[Start of Attachment]

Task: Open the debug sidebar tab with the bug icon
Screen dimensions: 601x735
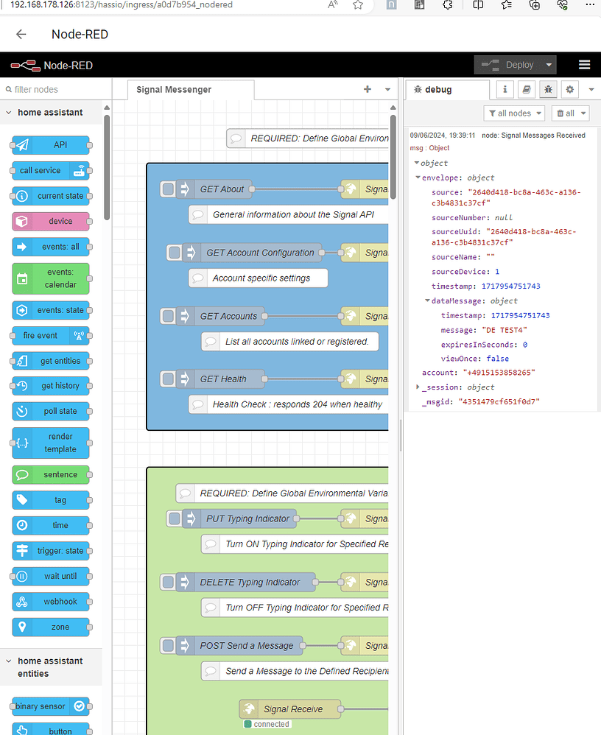Action: click(x=548, y=89)
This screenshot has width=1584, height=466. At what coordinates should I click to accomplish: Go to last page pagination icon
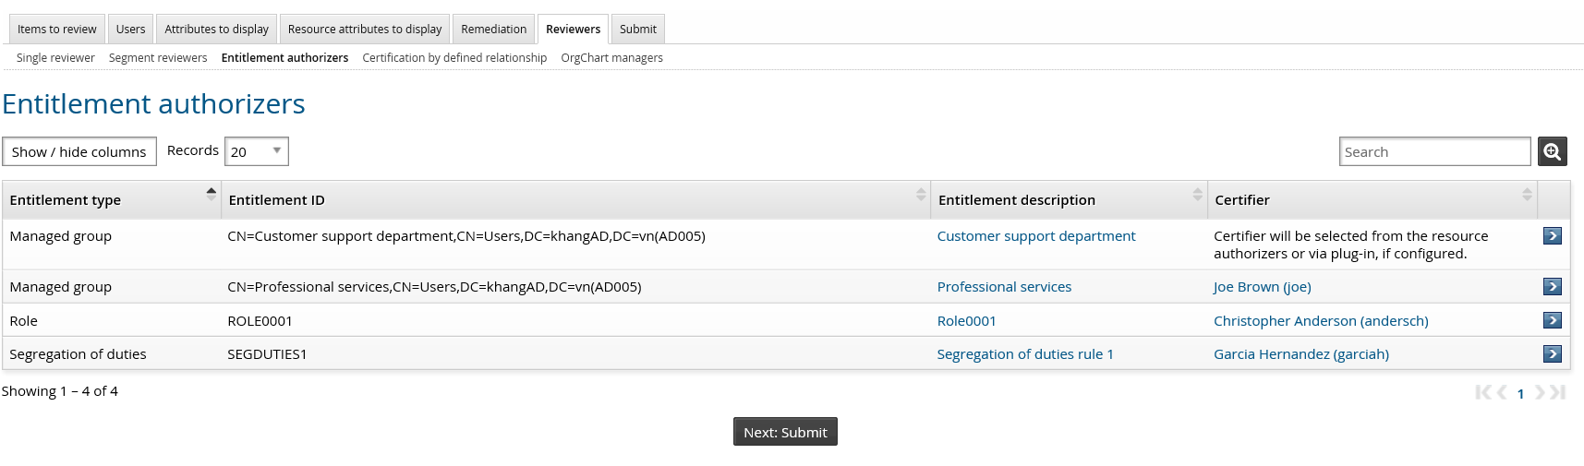[x=1558, y=392]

[End of Attachment]

Task objective — Please reproduce the entries from above exactly; images are not part of the copy.

Result —
Task: Open the debug sidebar tab with the bug icon
Screen dimensions: 601x735
Action: click(x=548, y=89)
This screenshot has width=1584, height=466. At what coordinates should I click to accomplish: Go to last page pagination icon
[x=1558, y=392]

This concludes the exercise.